* O PROBLEMA:
Edite o trecho do texto da página que vai de "Meio-século depois, a" até "uma dessas vítimas.", inclusive, trocando "discriminação social" por "exclusão social".

* TEXTO DA PÁGINA:
═══

O Ti Hilário lá elaborou, em prática gestual, alguns “mandamentos” para Baltazar ver. O cornudo-carneiro aos seus pés se enroscou e, respondendo a mais um gesto do mandante, de barriga para cima, depois ajoelhando-se, até ter ordem para se sentar, como cão fosse. E ali ficou quietinho, sem ligar ao chamamento do dono Tavinho. O Ti Hilário foi buscar O Carlos que não era “Fadista” e, antes de mandar o Baltazar de volta ao Tavinho, mostrou-lhe bem a habitual vítima das “chacotas” coletivas, que ele, carneiro-cornudo, ajudava a fazer. Ninguém sabe explicar como foi possível aquela mudança de atitude, mas a partir daquele dia, sempre que o Baltazar via O Carlos que não era “Fadista”, metia-o-rabo-entre-as-pernas e ia embora.
………………………………………….

Meio-século depois, a discriminação social é, infelizmente, ainda uma realidade da nossa sociedade. Por ignorância, por medo ou simplesmente por afirmação classista, parte considerável das pessoas com quem nos cruzamos no dia-a-dia, discriminam outras com os mais variados e quase sempre condenáveis, pretextos. O Carlos, a que aqui me refiro, era uma dessas vítimas.

Chafariz da Abrunheira (Foto do Zé Dionísio)
O nosso Chafariz, obra da autoria do Ti Veríssimo, pai do Octávio (Tavinho) e da Ofélia, completou mais um ano de vida num destes dias. Penso que já lá vão 95 contados em anos. Quando precisei de dar um título a este blogue, foi o primeiro nome que me ocorreu — Largo do Chafariz!

═══

* DADOS:

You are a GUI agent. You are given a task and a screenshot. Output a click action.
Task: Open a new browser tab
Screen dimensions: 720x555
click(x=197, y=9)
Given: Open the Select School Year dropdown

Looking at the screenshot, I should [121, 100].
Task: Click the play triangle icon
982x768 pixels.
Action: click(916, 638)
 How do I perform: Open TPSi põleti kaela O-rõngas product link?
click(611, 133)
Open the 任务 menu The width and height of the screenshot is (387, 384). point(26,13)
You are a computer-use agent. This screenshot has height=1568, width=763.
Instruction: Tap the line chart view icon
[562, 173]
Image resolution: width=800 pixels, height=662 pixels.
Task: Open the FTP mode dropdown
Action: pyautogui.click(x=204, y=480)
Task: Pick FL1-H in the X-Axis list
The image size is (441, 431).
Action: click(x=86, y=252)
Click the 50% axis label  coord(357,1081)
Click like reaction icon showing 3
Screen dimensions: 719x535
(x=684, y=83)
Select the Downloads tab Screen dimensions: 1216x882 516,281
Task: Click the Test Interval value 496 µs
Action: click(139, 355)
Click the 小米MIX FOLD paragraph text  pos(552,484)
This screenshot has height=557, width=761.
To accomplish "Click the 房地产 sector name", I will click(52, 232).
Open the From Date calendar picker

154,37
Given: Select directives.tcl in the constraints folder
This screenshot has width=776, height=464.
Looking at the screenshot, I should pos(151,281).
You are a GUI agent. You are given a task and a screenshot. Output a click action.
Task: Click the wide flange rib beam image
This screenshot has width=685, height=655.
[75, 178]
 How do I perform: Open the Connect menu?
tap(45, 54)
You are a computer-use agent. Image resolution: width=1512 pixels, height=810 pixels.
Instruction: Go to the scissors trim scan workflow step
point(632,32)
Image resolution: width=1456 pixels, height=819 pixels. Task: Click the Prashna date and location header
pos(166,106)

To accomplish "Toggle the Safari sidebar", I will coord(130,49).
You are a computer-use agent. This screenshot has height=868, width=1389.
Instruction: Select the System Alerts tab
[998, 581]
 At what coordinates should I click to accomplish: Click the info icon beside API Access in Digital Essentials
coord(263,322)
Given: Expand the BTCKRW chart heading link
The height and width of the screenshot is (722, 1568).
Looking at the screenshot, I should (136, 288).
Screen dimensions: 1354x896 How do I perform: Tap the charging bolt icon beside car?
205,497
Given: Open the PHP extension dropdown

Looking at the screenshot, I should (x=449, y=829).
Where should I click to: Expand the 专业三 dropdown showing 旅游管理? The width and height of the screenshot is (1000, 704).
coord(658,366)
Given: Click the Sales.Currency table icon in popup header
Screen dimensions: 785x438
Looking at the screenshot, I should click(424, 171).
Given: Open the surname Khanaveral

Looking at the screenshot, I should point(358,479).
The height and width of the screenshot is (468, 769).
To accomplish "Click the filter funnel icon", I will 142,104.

═══

* RESOLUÇÃO DO EXERCÍCIO:
Meio-século depois, a exclusão social é, infelizmente, ainda uma realidade da nossa sociedade. Por ignorância, por medo ou simplesmente por afirmação classista, parte considerável das pessoas com quem nos cruzamos no dia-a-dia, discriminam outras com os mais variados e quase sempre condenáveis, pretextos. O Carlos, a que aqui me refiro, era uma dessas vítimas.